- **YOUR GOAL**: Format every line of the records below as a numbered list, leaving out the blank lines.

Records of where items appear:
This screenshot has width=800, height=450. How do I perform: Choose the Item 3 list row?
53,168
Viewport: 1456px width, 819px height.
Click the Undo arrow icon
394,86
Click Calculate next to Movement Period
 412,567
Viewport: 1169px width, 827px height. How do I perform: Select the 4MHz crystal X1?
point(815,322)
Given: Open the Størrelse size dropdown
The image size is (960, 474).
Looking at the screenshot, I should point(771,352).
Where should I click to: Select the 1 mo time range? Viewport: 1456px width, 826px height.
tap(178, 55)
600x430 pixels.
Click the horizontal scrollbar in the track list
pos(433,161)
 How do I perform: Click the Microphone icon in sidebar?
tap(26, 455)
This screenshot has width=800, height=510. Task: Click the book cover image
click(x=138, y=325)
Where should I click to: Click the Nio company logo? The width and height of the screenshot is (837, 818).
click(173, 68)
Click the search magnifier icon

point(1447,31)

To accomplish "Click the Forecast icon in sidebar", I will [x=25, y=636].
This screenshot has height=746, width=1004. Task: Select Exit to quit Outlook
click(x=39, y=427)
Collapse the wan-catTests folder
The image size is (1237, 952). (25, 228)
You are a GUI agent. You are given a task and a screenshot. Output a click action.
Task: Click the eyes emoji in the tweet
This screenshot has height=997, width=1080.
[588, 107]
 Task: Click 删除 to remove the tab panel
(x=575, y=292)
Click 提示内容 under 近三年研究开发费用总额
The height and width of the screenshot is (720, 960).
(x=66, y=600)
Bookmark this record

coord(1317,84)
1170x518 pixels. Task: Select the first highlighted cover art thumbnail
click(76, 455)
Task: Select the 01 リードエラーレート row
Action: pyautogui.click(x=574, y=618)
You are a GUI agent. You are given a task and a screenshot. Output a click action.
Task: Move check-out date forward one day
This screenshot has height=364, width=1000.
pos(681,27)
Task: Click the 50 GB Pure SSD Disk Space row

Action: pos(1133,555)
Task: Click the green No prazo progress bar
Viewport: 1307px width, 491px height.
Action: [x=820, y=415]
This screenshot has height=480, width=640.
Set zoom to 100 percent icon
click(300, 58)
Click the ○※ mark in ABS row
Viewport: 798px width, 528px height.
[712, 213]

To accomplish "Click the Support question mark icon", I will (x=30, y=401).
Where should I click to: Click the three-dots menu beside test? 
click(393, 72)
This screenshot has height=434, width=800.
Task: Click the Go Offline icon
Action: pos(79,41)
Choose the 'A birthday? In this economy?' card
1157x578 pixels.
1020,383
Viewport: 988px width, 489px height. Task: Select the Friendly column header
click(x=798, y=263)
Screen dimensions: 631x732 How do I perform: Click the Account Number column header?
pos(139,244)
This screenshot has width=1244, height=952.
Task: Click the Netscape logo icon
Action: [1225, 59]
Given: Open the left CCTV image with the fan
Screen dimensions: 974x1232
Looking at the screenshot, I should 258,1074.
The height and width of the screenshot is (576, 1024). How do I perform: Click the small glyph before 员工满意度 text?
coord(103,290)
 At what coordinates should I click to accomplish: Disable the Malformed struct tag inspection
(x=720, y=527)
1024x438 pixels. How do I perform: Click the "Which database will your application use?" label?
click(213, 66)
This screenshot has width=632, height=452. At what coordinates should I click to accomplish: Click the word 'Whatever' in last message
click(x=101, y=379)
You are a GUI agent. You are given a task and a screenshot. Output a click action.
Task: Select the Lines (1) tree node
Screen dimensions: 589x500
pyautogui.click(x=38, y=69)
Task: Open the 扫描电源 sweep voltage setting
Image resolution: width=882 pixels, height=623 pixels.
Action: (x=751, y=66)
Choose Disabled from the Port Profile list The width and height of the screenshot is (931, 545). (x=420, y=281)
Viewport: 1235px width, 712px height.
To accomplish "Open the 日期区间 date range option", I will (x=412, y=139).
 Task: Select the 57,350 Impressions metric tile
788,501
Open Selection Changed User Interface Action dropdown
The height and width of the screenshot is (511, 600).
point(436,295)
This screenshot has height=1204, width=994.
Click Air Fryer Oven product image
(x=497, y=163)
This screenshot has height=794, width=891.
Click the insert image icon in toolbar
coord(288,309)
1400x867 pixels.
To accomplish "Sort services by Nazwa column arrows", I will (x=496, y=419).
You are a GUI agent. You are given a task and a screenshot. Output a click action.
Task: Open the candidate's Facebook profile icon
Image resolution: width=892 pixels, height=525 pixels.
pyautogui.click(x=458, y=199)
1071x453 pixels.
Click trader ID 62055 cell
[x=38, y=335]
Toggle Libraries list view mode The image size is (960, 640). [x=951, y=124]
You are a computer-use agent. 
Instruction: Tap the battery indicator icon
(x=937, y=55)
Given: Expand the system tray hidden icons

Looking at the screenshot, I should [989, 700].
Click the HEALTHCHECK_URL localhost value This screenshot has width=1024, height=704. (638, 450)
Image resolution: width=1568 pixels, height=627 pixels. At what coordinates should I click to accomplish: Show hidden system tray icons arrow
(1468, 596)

- **CORRECT OUTPUT**:
1. This screenshot has width=800, height=450. How do I perform: Choose the Item 3 list row?
2. 53,168
3. Viewport: 1456px width, 819px height.
4. Click the Undo arrow icon
5. 394,86
6. Click Calculate next to Movement Period
7.  412,567
8. Viewport: 1169px width, 827px height. How do I perform: Select the 4MHz crystal X1?
9. point(815,322)
10. Given: Open the Størrelse size dropdown
11. The image size is (960, 474).
12. Looking at the screenshot, I should point(771,352).
13. Where should I click to: Select the 1 mo time range? Viewport: 1456px width, 826px height.
14. tap(178, 55)
15. 600x430 pixels.
16. Click the horizontal scrollbar in the track list
17. pos(433,161)
18.  How do I perform: Click the Microphone icon in sidebar?
19. tap(26, 455)
20. This screenshot has width=800, height=510. Task: Click the book cover image
21. click(x=138, y=325)
22. Where should I click to: Click the Nio company logo? The width and height of the screenshot is (837, 818).
23. click(173, 68)
24. Click the search magnifier icon
25. point(1447,31)
26. To accomplish "Click the Forecast icon in sidebar", I will [x=25, y=636].
27. This screenshot has height=746, width=1004. Task: Select Exit to quit Outlook
28. click(x=39, y=427)
29. Collapse the wan-catTests folder
30. The image size is (1237, 952). (25, 228)
31. You are a GUI agent. You are given a task and a screenshot. Output a click action.
32. Task: Click the eyes emoji in the tweet
33. This screenshot has height=997, width=1080.
34. [588, 107]
35.  Task: Click 删除 to remove the tab panel
36. (x=575, y=292)
37. Click 提示内容 under 近三年研究开发费用总额
38. The height and width of the screenshot is (720, 960).
39. (x=66, y=600)
40. Bookmark this record
41. coord(1317,84)
42. 1170x518 pixels. Task: Select the first highlighted cover art thumbnail
43. click(76, 455)
44. Task: Select the 01 リードエラーレート row
45. Action: pyautogui.click(x=574, y=618)
46. You are a GUI agent. You are given a task and a screenshot. Output a click action.
47. Task: Move check-out date forward one day
48. This screenshot has height=364, width=1000.
49. pos(681,27)
50. Task: Click the 50 GB Pure SSD Disk Space row
51. Action: pos(1133,555)
52. Task: Click the green No prazo progress bar
53. Viewport: 1307px width, 491px height.
54. Action: [x=820, y=415]
55. This screenshot has height=480, width=640.
56. Set zoom to 100 percent icon
57. click(300, 58)
58. Click the ○※ mark in ABS row
59. Viewport: 798px width, 528px height.
60. [712, 213]
61. To accomplish "Click the Support question mark icon", I will (x=30, y=401).
62. Where should I click to: Click the three-dots menu beside test? 
63. click(393, 72)
64. This screenshot has height=434, width=800.
65. Task: Click the Go Offline icon
66. Action: pos(79,41)
67. Choose the 'A birthday? In this economy?' card
68. 1157x578 pixels.
69. 1020,383
70. Viewport: 988px width, 489px height. Task: Select the Friendly column header
71. click(x=798, y=263)
72. Screen dimensions: 631x732 How do I perform: Click the Account Number column header?
73. pos(139,244)
74. This screenshot has width=1244, height=952.
75. Task: Click the Netscape logo icon
76. Action: [1225, 59]
77. Given: Open the left CCTV image with the fan
78. Screen dimensions: 974x1232
79. Looking at the screenshot, I should 258,1074.
80. The height and width of the screenshot is (576, 1024). How do I perform: Click the small glyph before 员工满意度 text?
81. coord(103,290)
82.  At what coordinates should I click to accomplish: Disable the Malformed struct tag inspection
83. (x=720, y=527)
84. 1024x438 pixels. How do I perform: Click the "Which database will your application use?" label?
85. click(213, 66)
86. This screenshot has width=632, height=452. At what coordinates should I click to accomplish: Click the word 'Whatever' in last message
87. click(x=101, y=379)
88. You are a GUI agent. You are given a task and a screenshot. Output a click action.
89. Task: Select the Lines (1) tree node
90. Screen dimensions: 589x500
91. pyautogui.click(x=38, y=69)
92. Task: Open the 扫描电源 sweep voltage setting
93. Image resolution: width=882 pixels, height=623 pixels.
94. Action: (x=751, y=66)
95. Choose Disabled from the Port Profile list The width and height of the screenshot is (931, 545). (x=420, y=281)
96. Viewport: 1235px width, 712px height.
97. To accomplish "Open the 日期区间 date range option", I will (x=412, y=139).
98.  Task: Select the 57,350 Impressions metric tile
99. 788,501
100. Open Selection Changed User Interface Action dropdown
101. The height and width of the screenshot is (511, 600).
102. point(436,295)
103. This screenshot has height=1204, width=994.
104. Click Air Fryer Oven product image
105. (x=497, y=163)
106. This screenshot has height=794, width=891.
107. Click the insert image icon in toolbar
108. coord(288,309)
109. 1400x867 pixels.
110. To accomplish "Sort services by Nazwa column arrows", I will (x=496, y=419).
111. You are a GUI agent. You are given a task and a screenshot. Output a click action.
112. Task: Open the candidate's Facebook profile icon
113. Image resolution: width=892 pixels, height=525 pixels.
114. pyautogui.click(x=458, y=199)
115. 1071x453 pixels.
116. Click trader ID 62055 cell
117. [x=38, y=335]
118. Toggle Libraries list view mode The image size is (960, 640). [x=951, y=124]
119. You are a computer-use agent. 
120. Instruction: Tap the battery indicator icon
121. (x=937, y=55)
122. Given: Expand the system tray hidden icons
123. Looking at the screenshot, I should [989, 700].
124. Click the HEALTHCHECK_URL localhost value This screenshot has width=1024, height=704. (638, 450)
125. Image resolution: width=1568 pixels, height=627 pixels. At what coordinates should I click to accomplish: Show hidden system tray icons arrow
126. (1468, 596)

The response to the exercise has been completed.